José Peseiro foi a pessoa que me levou para o Sporting e estar-lhe-ei grato para sempre, apesar de depois não ter apostado em mim. Saiu logo em outubro, nessa minha primeira época no Sporting, por isso trabalhámos pouco tempo juntos. Deu no entanto para perceber que é um treinador que gosta de colocar as suas equipas a jogar bem à bola. Quanto ao Paulo Bento, foi o treinador que mais me marcou. Estive com ele durante quatro anos completos e a qualidade que mais destaco nele é a capacidade de liderança. Nunca fugia às decisões que tinha de tomar e só se importava em valorizar o grupo, o que lhe valeu alguns conflitos, nomeadamente com o Stojkovic e com o Vukcevic. Por outro lado, era ele quem muitas vezes dava a a cara pelo Sporting, acabando por sair desgastado e prejudicado.

No Sporting também foi orientado por Carlos Carvalhal e por Paulo Sérgio. Gostou de trabalhar com eles?

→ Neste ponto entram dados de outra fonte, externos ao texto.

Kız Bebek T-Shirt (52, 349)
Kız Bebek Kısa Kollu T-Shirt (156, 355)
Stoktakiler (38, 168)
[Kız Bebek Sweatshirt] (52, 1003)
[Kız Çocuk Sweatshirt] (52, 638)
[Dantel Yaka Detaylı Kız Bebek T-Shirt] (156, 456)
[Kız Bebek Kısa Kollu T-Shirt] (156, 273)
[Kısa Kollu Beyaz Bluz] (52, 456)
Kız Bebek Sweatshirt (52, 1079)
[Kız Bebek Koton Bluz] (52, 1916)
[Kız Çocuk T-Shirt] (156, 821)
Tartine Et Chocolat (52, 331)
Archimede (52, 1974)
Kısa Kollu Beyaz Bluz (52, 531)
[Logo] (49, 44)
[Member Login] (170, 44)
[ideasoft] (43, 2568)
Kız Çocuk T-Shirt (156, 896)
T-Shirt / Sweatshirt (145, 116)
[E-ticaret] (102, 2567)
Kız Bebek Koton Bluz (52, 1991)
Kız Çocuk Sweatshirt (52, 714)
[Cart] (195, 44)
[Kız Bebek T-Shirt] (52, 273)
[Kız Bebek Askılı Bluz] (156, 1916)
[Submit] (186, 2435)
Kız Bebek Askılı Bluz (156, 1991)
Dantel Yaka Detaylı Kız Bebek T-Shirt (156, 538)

O Carlos Carvalhal era uma pessoa e um treinador muito diferente do Paulo Bento, que apanhou o clube numa altura de grande instabilidade, depois dos quatro anos de Paulo Bento. Foi uma altura em que o Pedro Barbosa saiu do cargo de diretor desportivo, entrando o Costinha para o seu lugar, com muitas mudanças pelo meio. O Carvalhal tentou levar as coisas da melhor forma, mas de facto não era fácil. Mas deu para perceber que sabe muito de futebol. Lembro-me de um grande jogo que realizámos com o Everton, ganhando por 3-0 em Alvalade, depois de termos perdido por 2-1 em Inglaterra. Nunca mais me esqueci de uma frase que ele nos disse: “Vamos matá-los com dois toques!” E assim foi, pusemos a equipa do Everton a correr atrás da bola e não lhes demos hipóteses.

Depois de cinco anos no Sporting transferiu-se para os croatas do Dínamo Zagreb. Por que decidiu mudar?

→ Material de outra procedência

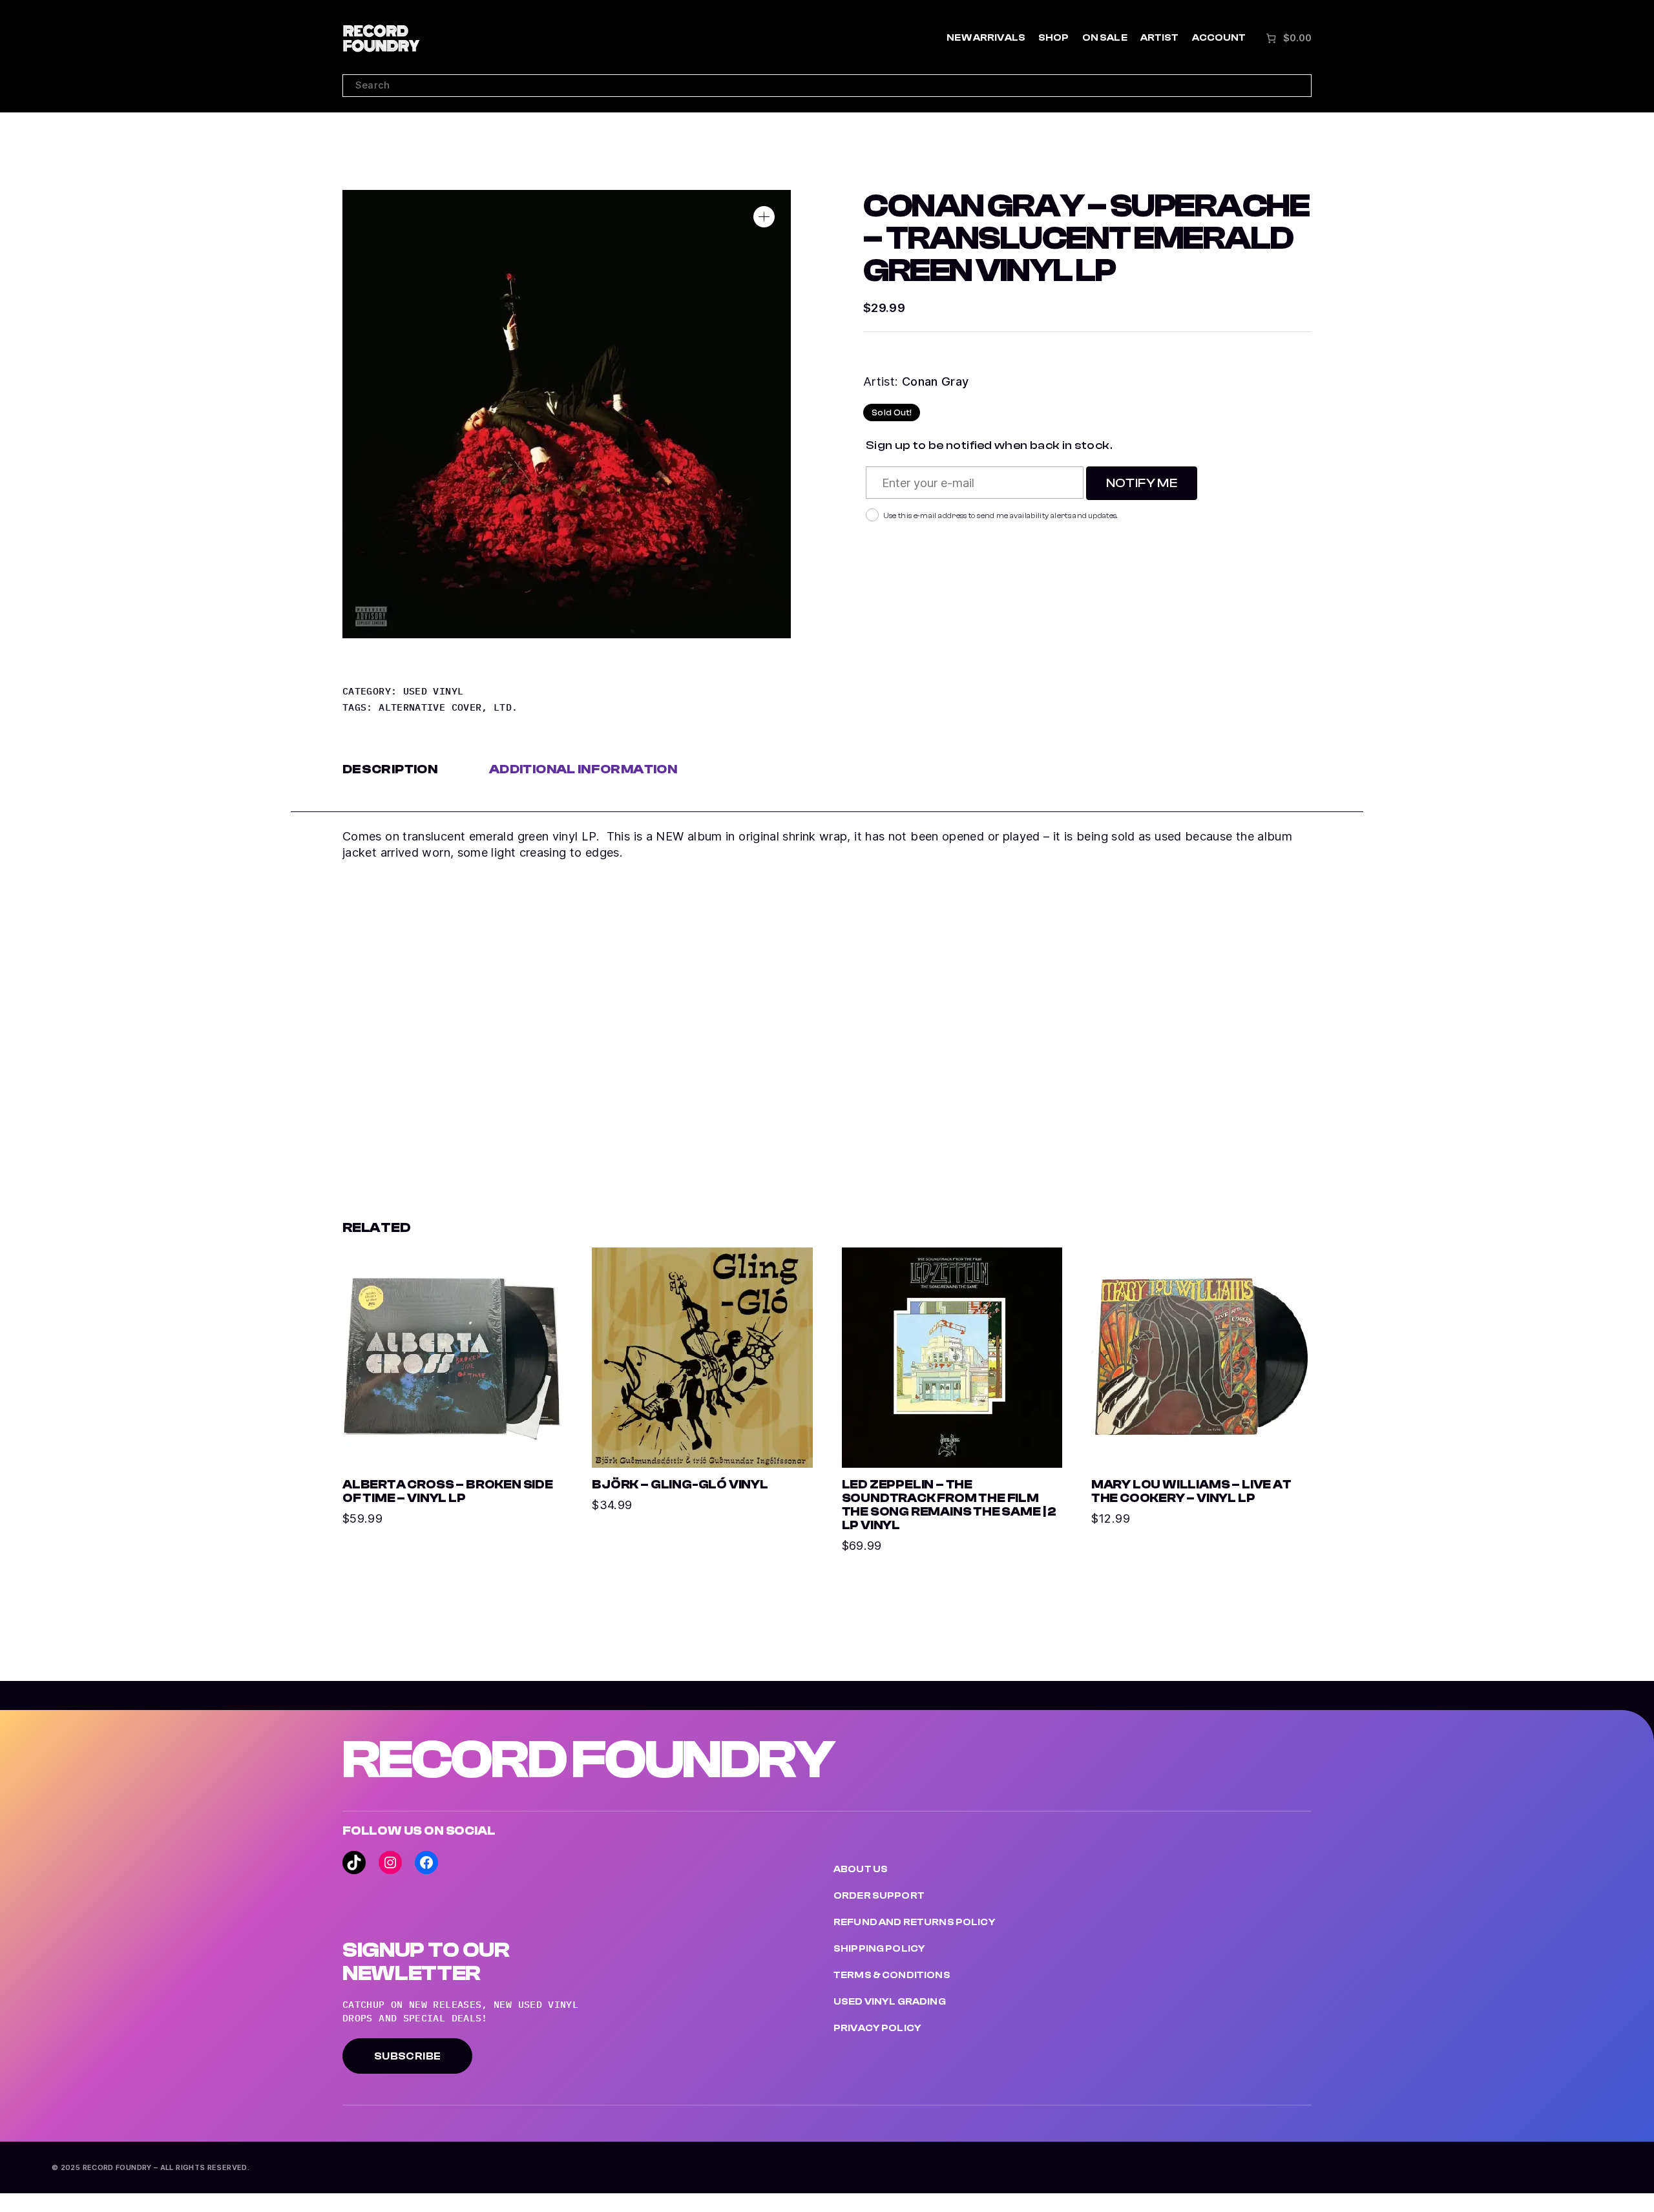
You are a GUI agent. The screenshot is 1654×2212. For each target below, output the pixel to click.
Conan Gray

Posso dizer que saí na altura certa. A direção e o Costinha achavam que era tempo de mudar algumas coisas, nomeadamente jogadores que vinham do tempo do Paulo Bento. Disseram-me que se houvesse alguma coisa boa para mim que me deixariam sair. Fui então à procura de um novo clube e acabei por aceitar a proposta do Dínamo de Zagreb. Passei dois anos e meio muitos bons na Croácia e confesso que me senti fantástico em jogar fora do país. Quando estamos em Portugal há sempre os nossos amigos que comentam as exibições que nós fizemos, mas jogar na Croácia libertou-me, por não haver essa proximidade tão grande com as pessoas. Ainda para mais, os resultados foram excelentes, fomos campeões e chegámos à Liga dos Campeões, embora o campeonato croata esteja obviamente a um nível inferior ao português.

Depois do Dínamo Zagreb seguiu-se o Beira-Mar, a partir de janeiro de 2013. Uma experiência que não correu nada bem.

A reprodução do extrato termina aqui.